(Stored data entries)
***

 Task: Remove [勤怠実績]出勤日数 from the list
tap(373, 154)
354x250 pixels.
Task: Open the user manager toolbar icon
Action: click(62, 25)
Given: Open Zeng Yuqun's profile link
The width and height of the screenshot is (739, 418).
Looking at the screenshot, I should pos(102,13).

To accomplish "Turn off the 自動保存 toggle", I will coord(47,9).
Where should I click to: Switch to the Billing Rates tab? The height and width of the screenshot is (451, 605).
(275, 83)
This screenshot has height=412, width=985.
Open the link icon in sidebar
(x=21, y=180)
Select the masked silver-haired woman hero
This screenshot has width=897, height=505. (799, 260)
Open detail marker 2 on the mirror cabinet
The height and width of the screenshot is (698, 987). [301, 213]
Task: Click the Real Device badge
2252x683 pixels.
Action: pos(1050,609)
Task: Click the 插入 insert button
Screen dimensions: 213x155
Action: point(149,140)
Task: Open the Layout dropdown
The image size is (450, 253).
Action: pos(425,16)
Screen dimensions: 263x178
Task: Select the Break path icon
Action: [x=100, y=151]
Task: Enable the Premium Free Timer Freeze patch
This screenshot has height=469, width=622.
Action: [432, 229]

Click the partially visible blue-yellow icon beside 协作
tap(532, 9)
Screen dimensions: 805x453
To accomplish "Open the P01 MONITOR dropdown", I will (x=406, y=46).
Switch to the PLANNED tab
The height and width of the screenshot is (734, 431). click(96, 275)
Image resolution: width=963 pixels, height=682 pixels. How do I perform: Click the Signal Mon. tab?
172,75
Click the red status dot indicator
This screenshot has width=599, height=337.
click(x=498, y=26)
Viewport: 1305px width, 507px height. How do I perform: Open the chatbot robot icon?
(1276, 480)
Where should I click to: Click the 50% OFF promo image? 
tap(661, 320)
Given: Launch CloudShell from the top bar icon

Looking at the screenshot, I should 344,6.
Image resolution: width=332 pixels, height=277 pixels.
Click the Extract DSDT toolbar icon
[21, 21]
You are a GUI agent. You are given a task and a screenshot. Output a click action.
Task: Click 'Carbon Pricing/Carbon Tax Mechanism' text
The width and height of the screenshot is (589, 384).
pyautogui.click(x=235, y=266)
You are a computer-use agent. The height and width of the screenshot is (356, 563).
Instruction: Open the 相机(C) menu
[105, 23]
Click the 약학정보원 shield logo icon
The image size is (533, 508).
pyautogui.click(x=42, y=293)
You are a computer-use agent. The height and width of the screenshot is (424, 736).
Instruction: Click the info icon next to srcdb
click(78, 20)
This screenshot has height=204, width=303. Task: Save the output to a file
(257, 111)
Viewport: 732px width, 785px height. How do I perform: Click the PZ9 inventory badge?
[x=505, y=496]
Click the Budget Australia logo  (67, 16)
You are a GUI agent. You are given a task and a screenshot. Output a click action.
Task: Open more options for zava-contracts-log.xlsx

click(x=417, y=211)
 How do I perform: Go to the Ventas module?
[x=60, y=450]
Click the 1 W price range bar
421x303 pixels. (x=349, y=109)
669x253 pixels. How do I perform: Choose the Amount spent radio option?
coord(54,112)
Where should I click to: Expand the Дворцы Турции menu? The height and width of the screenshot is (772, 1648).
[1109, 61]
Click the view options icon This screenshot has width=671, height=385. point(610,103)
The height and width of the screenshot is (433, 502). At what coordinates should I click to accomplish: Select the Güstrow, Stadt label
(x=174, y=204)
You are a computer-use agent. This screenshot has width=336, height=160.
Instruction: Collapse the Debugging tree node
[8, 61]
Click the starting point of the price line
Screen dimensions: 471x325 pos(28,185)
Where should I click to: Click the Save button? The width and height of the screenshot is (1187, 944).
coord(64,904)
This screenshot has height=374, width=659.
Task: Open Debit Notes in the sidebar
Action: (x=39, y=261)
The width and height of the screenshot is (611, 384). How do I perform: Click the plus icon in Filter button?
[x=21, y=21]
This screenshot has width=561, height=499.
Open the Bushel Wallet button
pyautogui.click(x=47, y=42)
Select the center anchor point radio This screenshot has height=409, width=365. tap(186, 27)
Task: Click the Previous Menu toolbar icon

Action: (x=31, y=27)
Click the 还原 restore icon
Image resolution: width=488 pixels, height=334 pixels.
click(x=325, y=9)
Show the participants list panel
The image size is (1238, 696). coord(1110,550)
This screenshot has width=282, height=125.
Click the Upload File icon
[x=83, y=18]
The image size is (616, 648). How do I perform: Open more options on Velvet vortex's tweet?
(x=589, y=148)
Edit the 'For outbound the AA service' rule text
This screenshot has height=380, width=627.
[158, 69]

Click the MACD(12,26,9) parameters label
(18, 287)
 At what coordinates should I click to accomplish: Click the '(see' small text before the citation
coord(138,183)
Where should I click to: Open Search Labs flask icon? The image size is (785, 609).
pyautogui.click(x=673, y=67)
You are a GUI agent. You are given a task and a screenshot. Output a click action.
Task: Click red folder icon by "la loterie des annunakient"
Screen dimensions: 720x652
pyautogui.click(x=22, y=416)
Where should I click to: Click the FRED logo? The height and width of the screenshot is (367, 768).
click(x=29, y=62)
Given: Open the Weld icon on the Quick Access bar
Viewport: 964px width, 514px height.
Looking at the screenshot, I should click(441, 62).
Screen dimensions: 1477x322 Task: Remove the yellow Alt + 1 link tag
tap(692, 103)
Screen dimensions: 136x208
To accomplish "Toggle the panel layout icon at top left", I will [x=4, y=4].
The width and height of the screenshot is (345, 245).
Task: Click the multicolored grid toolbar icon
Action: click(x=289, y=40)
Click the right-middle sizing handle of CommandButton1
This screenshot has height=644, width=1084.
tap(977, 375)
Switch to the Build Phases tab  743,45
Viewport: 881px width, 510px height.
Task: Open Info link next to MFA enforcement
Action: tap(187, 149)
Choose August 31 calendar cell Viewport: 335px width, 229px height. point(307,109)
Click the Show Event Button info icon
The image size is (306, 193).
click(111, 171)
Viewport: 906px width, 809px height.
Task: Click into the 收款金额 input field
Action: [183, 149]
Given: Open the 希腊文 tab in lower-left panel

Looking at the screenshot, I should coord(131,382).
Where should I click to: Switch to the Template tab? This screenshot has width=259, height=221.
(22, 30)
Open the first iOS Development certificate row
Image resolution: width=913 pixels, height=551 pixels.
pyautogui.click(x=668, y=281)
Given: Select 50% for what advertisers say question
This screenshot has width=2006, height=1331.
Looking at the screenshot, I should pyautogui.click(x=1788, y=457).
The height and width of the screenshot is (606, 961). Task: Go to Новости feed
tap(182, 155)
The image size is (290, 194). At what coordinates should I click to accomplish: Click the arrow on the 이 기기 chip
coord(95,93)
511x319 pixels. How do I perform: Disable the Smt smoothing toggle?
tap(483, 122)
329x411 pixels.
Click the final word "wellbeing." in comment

***

**WORK INSTRUCTIONS**
Each line of the data is to be restated exactly.

**TASK OUTPUT**
 Task: Remove [勤怠実績]出勤日数 from the list
tap(373, 154)
354x250 pixels.
Task: Open the user manager toolbar icon
Action: click(62, 25)
Given: Open Zeng Yuqun's profile link
The width and height of the screenshot is (739, 418).
Looking at the screenshot, I should pos(102,13).

To accomplish "Turn off the 自動保存 toggle", I will coord(47,9).
Where should I click to: Switch to the Billing Rates tab? The height and width of the screenshot is (451, 605).
(275, 83)
This screenshot has height=412, width=985.
Open the link icon in sidebar
(x=21, y=180)
Select the masked silver-haired woman hero
This screenshot has width=897, height=505. (799, 260)
Open detail marker 2 on the mirror cabinet
The height and width of the screenshot is (698, 987). [301, 213]
Task: Click the Real Device badge
2252x683 pixels.
Action: pos(1050,609)
Task: Click the 插入 insert button
Screen dimensions: 213x155
Action: point(149,140)
Task: Open the Layout dropdown
The image size is (450, 253).
Action: pos(425,16)
Screen dimensions: 263x178
Task: Select the Break path icon
Action: [x=100, y=151]
Task: Enable the Premium Free Timer Freeze patch
This screenshot has height=469, width=622.
Action: [432, 229]

Click the partially visible blue-yellow icon beside 协作
tap(532, 9)
Screen dimensions: 805x453
To accomplish "Open the P01 MONITOR dropdown", I will (x=406, y=46).
Switch to the PLANNED tab
The height and width of the screenshot is (734, 431). click(96, 275)
Image resolution: width=963 pixels, height=682 pixels. How do I perform: Click the Signal Mon. tab?
172,75
Click the red status dot indicator
This screenshot has width=599, height=337.
click(x=498, y=26)
Viewport: 1305px width, 507px height. How do I perform: Open the chatbot robot icon?
(1276, 480)
Where should I click to: Click the 50% OFF promo image? 
tap(661, 320)
Given: Launch CloudShell from the top bar icon

Looking at the screenshot, I should 344,6.
Image resolution: width=332 pixels, height=277 pixels.
Click the Extract DSDT toolbar icon
[21, 21]
You are a GUI agent. You are given a task and a screenshot. Output a click action.
Task: Click 'Carbon Pricing/Carbon Tax Mechanism' text
The width and height of the screenshot is (589, 384).
pyautogui.click(x=235, y=266)
You are a computer-use agent. The height and width of the screenshot is (356, 563).
Instruction: Open the 相机(C) menu
[105, 23]
Click the 약학정보원 shield logo icon
The image size is (533, 508).
pyautogui.click(x=42, y=293)
You are a computer-use agent. The height and width of the screenshot is (424, 736).
Instruction: Click the info icon next to srcdb
click(78, 20)
This screenshot has height=204, width=303. Task: Save the output to a file
(257, 111)
Viewport: 732px width, 785px height. How do I perform: Click the PZ9 inventory badge?
[x=505, y=496]
Click the Budget Australia logo  (67, 16)
You are a GUI agent. You are given a task and a screenshot. Output a click action.
Task: Open more options for zava-contracts-log.xlsx

click(x=417, y=211)
 How do I perform: Go to the Ventas module?
[x=60, y=450]
Click the 1 W price range bar
421x303 pixels. (x=349, y=109)
669x253 pixels. How do I perform: Choose the Amount spent radio option?
coord(54,112)
Where should I click to: Expand the Дворцы Турции menu? The height and width of the screenshot is (772, 1648).
[1109, 61]
Click the view options icon This screenshot has width=671, height=385. point(610,103)
The height and width of the screenshot is (433, 502). At what coordinates should I click to accomplish: Select the Güstrow, Stadt label
(x=174, y=204)
You are a computer-use agent. This screenshot has width=336, height=160.
Instruction: Collapse the Debugging tree node
[8, 61]
Click the starting point of the price line
Screen dimensions: 471x325 pos(28,185)
Where should I click to: Click the Save button? The width and height of the screenshot is (1187, 944).
coord(64,904)
This screenshot has height=374, width=659.
Task: Open Debit Notes in the sidebar
Action: (x=39, y=261)
The width and height of the screenshot is (611, 384). How do I perform: Click the plus icon in Filter button?
[x=21, y=21]
This screenshot has width=561, height=499.
Open the Bushel Wallet button
pyautogui.click(x=47, y=42)
Select the center anchor point radio This screenshot has height=409, width=365. tap(186, 27)
Task: Click the Previous Menu toolbar icon

Action: (x=31, y=27)
Click the 还原 restore icon
Image resolution: width=488 pixels, height=334 pixels.
click(x=325, y=9)
Show the participants list panel
The image size is (1238, 696). coord(1110,550)
This screenshot has width=282, height=125.
Click the Upload File icon
[x=83, y=18]
The image size is (616, 648). How do I perform: Open more options on Velvet vortex's tweet?
(x=589, y=148)
Edit the 'For outbound the AA service' rule text
This screenshot has height=380, width=627.
[158, 69]

Click the MACD(12,26,9) parameters label
(18, 287)
 At what coordinates should I click to accomplish: Click the '(see' small text before the citation
coord(138,183)
Where should I click to: Open Search Labs flask icon? The image size is (785, 609).
pyautogui.click(x=673, y=67)
You are a GUI agent. You are given a task and a screenshot. Output a click action.
Task: Click red folder icon by "la loterie des annunakient"
Screen dimensions: 720x652
pyautogui.click(x=22, y=416)
Where should I click to: Click the FRED logo? The height and width of the screenshot is (367, 768).
click(x=29, y=62)
Given: Open the Weld icon on the Quick Access bar
Viewport: 964px width, 514px height.
Looking at the screenshot, I should click(441, 62).
Screen dimensions: 1477x322 Task: Remove the yellow Alt + 1 link tag
tap(692, 103)
Screen dimensions: 136x208
To accomplish "Toggle the panel layout icon at top left", I will [x=4, y=4].
The width and height of the screenshot is (345, 245).
Task: Click the multicolored grid toolbar icon
Action: click(x=289, y=40)
Click the right-middle sizing handle of CommandButton1
This screenshot has height=644, width=1084.
tap(977, 375)
Switch to the Build Phases tab  743,45
Viewport: 881px width, 510px height.
Task: Open Info link next to MFA enforcement
Action: tap(187, 149)
Choose August 31 calendar cell Viewport: 335px width, 229px height. point(307,109)
Click the Show Event Button info icon
The image size is (306, 193).
click(111, 171)
Viewport: 906px width, 809px height.
Task: Click into the 收款金额 input field
Action: [183, 149]
Given: Open the 希腊文 tab in lower-left panel

Looking at the screenshot, I should coord(131,382).
Where should I click to: Switch to the Template tab? This screenshot has width=259, height=221.
(22, 30)
Open the first iOS Development certificate row
Image resolution: width=913 pixels, height=551 pixels.
pyautogui.click(x=668, y=281)
Given: Select 50% for what advertisers say question
This screenshot has width=2006, height=1331.
Looking at the screenshot, I should pyautogui.click(x=1788, y=457).
The height and width of the screenshot is (606, 961). Task: Go to Новости feed
tap(182, 155)
The image size is (290, 194). At what coordinates should I click to accomplish: Click the arrow on the 이 기기 chip
coord(95,93)
511x319 pixels. How do I perform: Disable the Smt smoothing toggle?
tap(483, 122)
329x411 pixels.
Click the final word "wellbeing." in comment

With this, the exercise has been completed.